Description
Japan plans to welcome the ACM ICPC World Finals and a lot of roads must be built for the venue. Japan is tall island with N cities on the East coast and M cities on the West coast (M <= 1000, N <= 1000). K superhighways will be build. Cities on each coast are numbered 1, 2, … from North to South. Each superhighway is straight line and connects city on the East coast with city of the West coast. The funding for the construction is guaranteed by ACM. A major portion of the sum is determined by the number of crossings between superhighways. At most two superhighways cross at one location. Write a program that calculates the number of the crossings between superhighways.
Input
The input file starts with T - the number of test cases. Each test case starts with three numbers – N, M, K. Each of the next K lines contains two numbers – the numbers of cities connected by the superhighway. The first one is the number of the city on the East coast and second one is the number of the city of the West coast.
Output
For each test case write one line on the standard output:
Test case (case number): (number of crossings)
Sample Input
1
3 4 4
1 4
2 3
3 2
3 1
Sample Output
Test case 1: 5
题意
日本有东西两个海岸,东海岸有N个城市,西海岸有M个城市。城市之间一共修了K条路,问一共有几个交点。

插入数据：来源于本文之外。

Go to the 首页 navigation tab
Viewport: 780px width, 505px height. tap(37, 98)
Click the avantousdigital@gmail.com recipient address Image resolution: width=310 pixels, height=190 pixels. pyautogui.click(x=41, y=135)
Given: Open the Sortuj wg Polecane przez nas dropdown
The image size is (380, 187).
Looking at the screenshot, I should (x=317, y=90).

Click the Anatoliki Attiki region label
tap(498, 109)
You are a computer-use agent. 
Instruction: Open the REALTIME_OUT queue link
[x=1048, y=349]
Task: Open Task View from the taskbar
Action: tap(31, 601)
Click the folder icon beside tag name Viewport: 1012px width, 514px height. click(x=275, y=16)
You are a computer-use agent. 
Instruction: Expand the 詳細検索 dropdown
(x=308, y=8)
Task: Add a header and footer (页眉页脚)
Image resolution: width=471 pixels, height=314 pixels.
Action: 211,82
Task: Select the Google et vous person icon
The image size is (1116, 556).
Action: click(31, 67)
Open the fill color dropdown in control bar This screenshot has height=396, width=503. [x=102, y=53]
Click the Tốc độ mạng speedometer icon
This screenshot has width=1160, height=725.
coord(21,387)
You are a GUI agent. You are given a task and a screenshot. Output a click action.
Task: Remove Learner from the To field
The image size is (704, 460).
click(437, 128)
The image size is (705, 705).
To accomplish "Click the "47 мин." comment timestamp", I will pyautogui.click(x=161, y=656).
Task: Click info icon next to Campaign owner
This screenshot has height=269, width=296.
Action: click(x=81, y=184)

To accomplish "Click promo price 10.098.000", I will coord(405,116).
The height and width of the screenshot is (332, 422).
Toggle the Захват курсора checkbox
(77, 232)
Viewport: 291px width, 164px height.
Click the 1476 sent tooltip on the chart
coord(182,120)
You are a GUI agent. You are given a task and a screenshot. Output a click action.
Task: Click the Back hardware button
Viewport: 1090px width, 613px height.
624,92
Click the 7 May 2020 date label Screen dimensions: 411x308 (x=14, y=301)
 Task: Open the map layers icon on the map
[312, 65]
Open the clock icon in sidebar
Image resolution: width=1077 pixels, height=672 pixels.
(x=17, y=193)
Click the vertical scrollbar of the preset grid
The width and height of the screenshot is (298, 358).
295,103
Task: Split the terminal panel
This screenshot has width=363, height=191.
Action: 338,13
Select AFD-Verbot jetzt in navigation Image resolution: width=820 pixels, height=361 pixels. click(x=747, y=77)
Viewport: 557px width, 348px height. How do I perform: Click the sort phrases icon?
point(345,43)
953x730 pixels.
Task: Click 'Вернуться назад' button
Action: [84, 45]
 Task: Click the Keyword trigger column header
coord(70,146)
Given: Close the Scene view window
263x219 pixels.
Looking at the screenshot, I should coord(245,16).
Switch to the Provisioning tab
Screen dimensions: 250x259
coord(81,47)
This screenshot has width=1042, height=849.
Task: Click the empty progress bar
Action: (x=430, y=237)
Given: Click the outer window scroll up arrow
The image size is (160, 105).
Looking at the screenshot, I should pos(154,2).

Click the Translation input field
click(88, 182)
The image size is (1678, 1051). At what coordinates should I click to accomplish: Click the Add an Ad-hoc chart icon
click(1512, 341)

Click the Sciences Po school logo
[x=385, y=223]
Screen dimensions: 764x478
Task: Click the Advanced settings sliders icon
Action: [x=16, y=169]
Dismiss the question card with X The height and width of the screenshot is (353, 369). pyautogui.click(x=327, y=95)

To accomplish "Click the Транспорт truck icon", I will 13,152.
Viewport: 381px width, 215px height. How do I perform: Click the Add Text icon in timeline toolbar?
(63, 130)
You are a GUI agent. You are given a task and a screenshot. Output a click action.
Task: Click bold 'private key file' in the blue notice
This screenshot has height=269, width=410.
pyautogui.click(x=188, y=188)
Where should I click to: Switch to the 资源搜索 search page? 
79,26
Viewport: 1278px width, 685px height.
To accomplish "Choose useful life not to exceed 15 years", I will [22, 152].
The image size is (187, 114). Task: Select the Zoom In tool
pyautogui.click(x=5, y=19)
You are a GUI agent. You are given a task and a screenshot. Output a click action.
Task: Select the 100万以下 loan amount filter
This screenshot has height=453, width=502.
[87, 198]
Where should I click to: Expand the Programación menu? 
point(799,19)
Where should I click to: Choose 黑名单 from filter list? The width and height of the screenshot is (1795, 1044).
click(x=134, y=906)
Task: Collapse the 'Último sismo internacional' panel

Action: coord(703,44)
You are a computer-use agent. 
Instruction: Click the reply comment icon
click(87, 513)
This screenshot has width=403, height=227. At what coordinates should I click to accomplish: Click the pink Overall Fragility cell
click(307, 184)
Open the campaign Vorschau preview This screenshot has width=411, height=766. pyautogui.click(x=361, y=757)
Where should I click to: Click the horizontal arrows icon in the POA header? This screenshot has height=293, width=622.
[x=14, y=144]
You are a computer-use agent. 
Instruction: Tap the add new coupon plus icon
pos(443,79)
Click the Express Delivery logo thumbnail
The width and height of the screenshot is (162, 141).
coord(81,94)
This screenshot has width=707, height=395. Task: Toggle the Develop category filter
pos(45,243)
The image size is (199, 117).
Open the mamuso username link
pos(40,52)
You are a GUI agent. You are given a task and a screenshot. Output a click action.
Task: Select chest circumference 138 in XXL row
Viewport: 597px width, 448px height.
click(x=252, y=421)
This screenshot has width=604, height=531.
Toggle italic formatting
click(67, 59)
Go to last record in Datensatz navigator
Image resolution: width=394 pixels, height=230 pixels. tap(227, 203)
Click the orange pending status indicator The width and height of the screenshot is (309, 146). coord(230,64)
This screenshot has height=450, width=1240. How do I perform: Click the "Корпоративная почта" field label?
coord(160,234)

当两条路A、B,A的左端点小于B的左端点,A的右端点大于B的右端点时相交。
所以先按照左端点排序,剩下的就是求逆序数。
AC
- 树状数组(记得开long long)
#include <iostream>
#include <algorithm>
#include <stdio.h>
#include <vector>
#include <map>
#include <bitset>
#include <set>
#include <string.h>
#include <cmath>
#include <queue>
#include <algorithm>
#define N 1005
#define P pair<int,int>
#define ll long long
#define lowbit(a) a&(-a)
#define pb(a) push_back(a)
#define mk(a, b) make_pair(a, b)
#define mem(a, b) memset(a, b, sizeof(a))
#define read(a) scanf("%d", &a)
#define print(a) printf("%d\n", a)
using namespace std;
ll c[N];
ll getsum(int x) {
ll ret = 0;
while (x) {
ret += c[x];
x -= lowbit(x);
}
return ret;
}
void update(int x) {
while (x < N) {
c[x]++;
x += lowbit(x);
}
}
int main(){
#ifndef ONLINE_JUDGE
freopen("in.txt", "r", stdin);
#endif
int t;
scanf("%d", &t);
int Case = 1;
while (t--) {
mem(c, 0);
int n, m, k;
scanf("%d%d%d", &n, &m, &k);
vector<P> a(k);
for (int i = 0; i < k; ++i) {
scanf("%d%d", &a[i].first, &a[i].second);
}
// 按照左端点升序,左端点相同又端点升序
sort(a.begin(), a.end());
ll ans = 0;
for (int i = 0; i < k; ++i) {
ans += getsum(N) - getsum(a[i].second);
update(a[i].second);
}
printf("Test case %d: %lld\n", Case++, ans);
}
return 0;
}
#include <iostream>
#include <algorithm>
#include <stdio.h>
#include <vector>
#include <map>
#include <bitset>
#include <set>
#include <string.h>
#include <cmath>
#include <queue>
#include <algorithm>
#define N 4005
#define P pair<int,int>
#define ll long long
#define lowbit(a) a&(-a)
#define mk(a, b) make_pair(a, b)
#define mem(a, b) memset(a, b, sizeof(a))
using namespace std;
struct node{
ll val;
}segtree[N];
void build(int root, int start, int end) {
if (start == end)
segtree[root].val = 0;
else {
int mid = (start + end) / 2;
build(root * 2 + 1, start, mid);
build(root * 2 + 2, mid + 1, end);
segtree[root].val = segtree[root * 2 + 1].val + segtree[root * 2 + 2].val;
}
}
void update(int root, int start, int end, int index) {
if (index > end || index < start)
return;
if (start == end) {
if (start == index) {
segtree[root].val++;
}
return;
}
int mid = (start + end) / 2;
update(root * 2 + 1, start, mid, index);
update(root * 2 + 2, mid + 1, end, index);
segtree[root].val = segtree[root * 2 + 1].val + segtree[root * 2 + 2].val;
}
ll query(int root, int start, int end, int qstart, int qend) {
if (qstart > end || qend < start)
return 0;
if (start >= qstart && end <= qend) {
return segtree[root].val;
}
int mid = (start + end) / 2;
return query(root * 2 + 1, start, mid, qstart, qend) + query(root * 2 + 2, mid + 1, end, qstart, qend);
}
int main(){
#ifndef ONLINE_JUDGE
freopen("in.txt", "r", stdin);
#endif
int t;
scanf("%d", &t);
int Case = 1;
while (t--) {
int n, m, k;
scanf("%d%d%d", &n, &m, &k);
vector<P> a(k);
for (int i = 0; i < k; ++i) {
scanf("%d%d", &a[i].first, &a[i].second);
}
// 按照左端点升序,左端点相同又端点升序
sort(a.begin(), a.end());
build(0, 0, m + 1);
ll ans = 0;
for (int i = 0; i < k; ++i) {
// 如果查询当前点,可能会被前面的区间包含
ans += query(0, 0, m + 1, a[i].second + 1, m + 1);
update(0, 0, m + 1, a[i].second);
}
printf("Test case %d: %lld\n", Case++, ans);
}
return 0;
}